As a group, those students still lagged behind Asian ninth-grade females, who had a 92.8 percent pass rate and white ninth-grade females, who had a 91.7 percent pass rate.

The county did not meet any of the state's proposed standards on the Maryland School Performance Assessment Program, which tests how well third-, fifth- and eighth- grade students apply what they have learned in math, science, social studies and reading.

Even so, said Dr. Hickey, the county "came out . . . pretty well, given that nobody met the standards. . . . I expect we'll do good leaps in that area in the next two years."

The state has not yet given final approval for proposed passing rates on the new math, science, reading and social studies tests.

More than half the county's 31 elementary schools scored excellent marks in the categories on which they are judged: the promotion rate and the attendance rate. There was no score for Rockburn elementary, which opened this fall.

Among middle schools, Dunloggin was the only one to earn a mark of excellent in all categories. There were no test results for Burleigh Manor middle, which opened two years ago, or for Mount View middle, which opened this fall.

Among high schools, Centennial again ranked the highest, with excellent performance in 10 of the 11 high school categories. The school's one satisfactory score was in attendance, 95.8 percent, just shy of the 96 percent rate necessary for a score of excellent.
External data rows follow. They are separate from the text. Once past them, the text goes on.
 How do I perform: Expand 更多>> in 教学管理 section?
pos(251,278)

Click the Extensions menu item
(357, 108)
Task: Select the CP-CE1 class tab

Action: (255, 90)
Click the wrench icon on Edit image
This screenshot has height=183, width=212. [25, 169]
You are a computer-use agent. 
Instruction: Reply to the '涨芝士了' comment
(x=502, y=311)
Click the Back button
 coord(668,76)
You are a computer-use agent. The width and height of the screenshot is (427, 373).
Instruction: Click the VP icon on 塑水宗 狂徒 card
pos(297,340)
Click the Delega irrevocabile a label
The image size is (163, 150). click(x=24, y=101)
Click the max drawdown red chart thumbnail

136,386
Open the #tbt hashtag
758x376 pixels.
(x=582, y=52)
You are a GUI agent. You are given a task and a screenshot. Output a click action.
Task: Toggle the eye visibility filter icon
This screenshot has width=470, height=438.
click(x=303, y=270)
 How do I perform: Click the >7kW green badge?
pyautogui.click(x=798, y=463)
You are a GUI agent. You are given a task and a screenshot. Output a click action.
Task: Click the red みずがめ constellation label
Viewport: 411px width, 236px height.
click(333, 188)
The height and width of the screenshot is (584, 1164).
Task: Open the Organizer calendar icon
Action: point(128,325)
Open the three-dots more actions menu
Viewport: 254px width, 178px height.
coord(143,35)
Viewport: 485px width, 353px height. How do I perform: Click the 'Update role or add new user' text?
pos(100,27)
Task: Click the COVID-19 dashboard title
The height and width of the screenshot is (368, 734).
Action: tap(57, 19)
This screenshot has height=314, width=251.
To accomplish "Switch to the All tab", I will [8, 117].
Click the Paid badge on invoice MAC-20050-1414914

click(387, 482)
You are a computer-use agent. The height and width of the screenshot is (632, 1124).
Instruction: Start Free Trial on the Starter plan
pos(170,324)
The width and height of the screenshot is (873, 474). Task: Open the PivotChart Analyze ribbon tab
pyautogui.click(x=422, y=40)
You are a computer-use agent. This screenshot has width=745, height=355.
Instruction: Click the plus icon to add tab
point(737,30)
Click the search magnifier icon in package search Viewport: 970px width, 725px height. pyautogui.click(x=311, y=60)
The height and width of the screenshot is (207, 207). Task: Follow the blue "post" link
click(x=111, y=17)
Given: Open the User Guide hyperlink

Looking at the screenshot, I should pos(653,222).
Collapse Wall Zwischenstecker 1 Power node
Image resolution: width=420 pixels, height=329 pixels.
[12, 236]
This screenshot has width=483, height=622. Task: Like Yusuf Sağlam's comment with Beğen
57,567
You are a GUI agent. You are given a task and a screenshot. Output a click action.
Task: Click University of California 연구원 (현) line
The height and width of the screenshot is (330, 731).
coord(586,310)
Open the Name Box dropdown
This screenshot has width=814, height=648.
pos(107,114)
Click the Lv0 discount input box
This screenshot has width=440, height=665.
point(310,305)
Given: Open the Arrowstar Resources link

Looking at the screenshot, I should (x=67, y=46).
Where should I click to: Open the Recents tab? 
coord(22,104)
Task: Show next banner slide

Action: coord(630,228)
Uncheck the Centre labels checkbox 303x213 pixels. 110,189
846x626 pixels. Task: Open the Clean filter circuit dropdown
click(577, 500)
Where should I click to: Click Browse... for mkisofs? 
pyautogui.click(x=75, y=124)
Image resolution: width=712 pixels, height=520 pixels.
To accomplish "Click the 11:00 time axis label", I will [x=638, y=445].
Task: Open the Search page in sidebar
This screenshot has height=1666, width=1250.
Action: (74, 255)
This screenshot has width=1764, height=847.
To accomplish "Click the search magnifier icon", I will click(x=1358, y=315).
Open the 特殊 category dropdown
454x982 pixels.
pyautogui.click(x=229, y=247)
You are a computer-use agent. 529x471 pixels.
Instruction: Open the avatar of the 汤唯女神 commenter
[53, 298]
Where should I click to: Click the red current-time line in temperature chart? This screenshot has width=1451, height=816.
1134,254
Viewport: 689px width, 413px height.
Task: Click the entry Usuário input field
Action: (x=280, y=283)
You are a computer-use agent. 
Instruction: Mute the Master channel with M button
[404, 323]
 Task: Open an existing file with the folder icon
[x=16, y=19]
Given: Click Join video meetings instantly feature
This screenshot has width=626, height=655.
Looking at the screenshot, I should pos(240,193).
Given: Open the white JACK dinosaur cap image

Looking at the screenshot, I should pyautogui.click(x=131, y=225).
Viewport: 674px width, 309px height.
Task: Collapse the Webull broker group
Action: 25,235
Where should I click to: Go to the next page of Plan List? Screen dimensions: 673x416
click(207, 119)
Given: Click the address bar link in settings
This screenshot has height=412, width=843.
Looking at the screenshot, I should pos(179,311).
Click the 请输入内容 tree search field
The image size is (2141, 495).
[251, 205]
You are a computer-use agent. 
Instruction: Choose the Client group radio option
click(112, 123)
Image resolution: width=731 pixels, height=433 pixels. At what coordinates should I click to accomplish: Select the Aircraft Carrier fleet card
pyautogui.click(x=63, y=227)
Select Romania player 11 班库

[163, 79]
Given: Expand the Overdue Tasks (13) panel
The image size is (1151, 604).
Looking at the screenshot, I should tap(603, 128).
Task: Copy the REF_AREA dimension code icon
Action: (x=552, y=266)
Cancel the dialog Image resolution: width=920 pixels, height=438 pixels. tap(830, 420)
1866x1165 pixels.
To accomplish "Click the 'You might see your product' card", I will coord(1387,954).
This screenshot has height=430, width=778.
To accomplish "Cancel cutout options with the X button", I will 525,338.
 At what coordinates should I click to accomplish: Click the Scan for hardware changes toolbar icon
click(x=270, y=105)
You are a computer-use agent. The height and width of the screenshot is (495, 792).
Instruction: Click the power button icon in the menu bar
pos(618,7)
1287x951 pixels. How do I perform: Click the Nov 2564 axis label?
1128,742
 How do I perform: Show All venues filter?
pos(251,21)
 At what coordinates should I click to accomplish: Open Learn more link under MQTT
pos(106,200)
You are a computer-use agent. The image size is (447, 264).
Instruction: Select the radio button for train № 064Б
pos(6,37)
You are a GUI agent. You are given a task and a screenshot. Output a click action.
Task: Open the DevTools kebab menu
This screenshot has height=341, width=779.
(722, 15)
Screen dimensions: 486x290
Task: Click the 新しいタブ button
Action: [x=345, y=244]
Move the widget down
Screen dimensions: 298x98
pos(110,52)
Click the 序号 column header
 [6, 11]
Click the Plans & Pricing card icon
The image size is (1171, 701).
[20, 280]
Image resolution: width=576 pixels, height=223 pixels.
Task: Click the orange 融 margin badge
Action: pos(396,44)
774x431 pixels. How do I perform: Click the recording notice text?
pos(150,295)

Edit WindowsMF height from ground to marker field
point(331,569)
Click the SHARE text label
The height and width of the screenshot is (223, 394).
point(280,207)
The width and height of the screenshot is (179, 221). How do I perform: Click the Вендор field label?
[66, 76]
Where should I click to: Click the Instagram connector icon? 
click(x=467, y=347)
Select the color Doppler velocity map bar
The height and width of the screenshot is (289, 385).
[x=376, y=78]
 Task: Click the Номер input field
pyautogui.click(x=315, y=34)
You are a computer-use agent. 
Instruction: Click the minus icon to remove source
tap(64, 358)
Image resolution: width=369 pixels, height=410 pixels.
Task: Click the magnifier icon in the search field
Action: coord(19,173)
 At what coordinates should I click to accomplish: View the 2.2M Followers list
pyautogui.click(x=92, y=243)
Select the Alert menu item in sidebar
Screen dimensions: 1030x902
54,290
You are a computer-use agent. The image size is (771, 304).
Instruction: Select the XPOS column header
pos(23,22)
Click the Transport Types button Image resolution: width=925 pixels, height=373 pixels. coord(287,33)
Mount Hebron ranked second among high schools, with excellent performance in eight categories. It scored satisfactory in two categories: attendance, 94.9 percent; and the pass rate among 11th graders in the state's functional math test, 98.6 percent.

Glenelg ranked third among high schools, with excellent performance in eight categories and satisfactory in three. Hammond posted excellent scores in seven categories and satisfactory scores in four.

Three high schools received at least one unsatisfactory grade.

Oakland Mills lagged behind in attendance, while Howard posted an unsatisfactory attendance rate and an unsatisfactory

pass rate for ninth graders taking the math test required for graduation.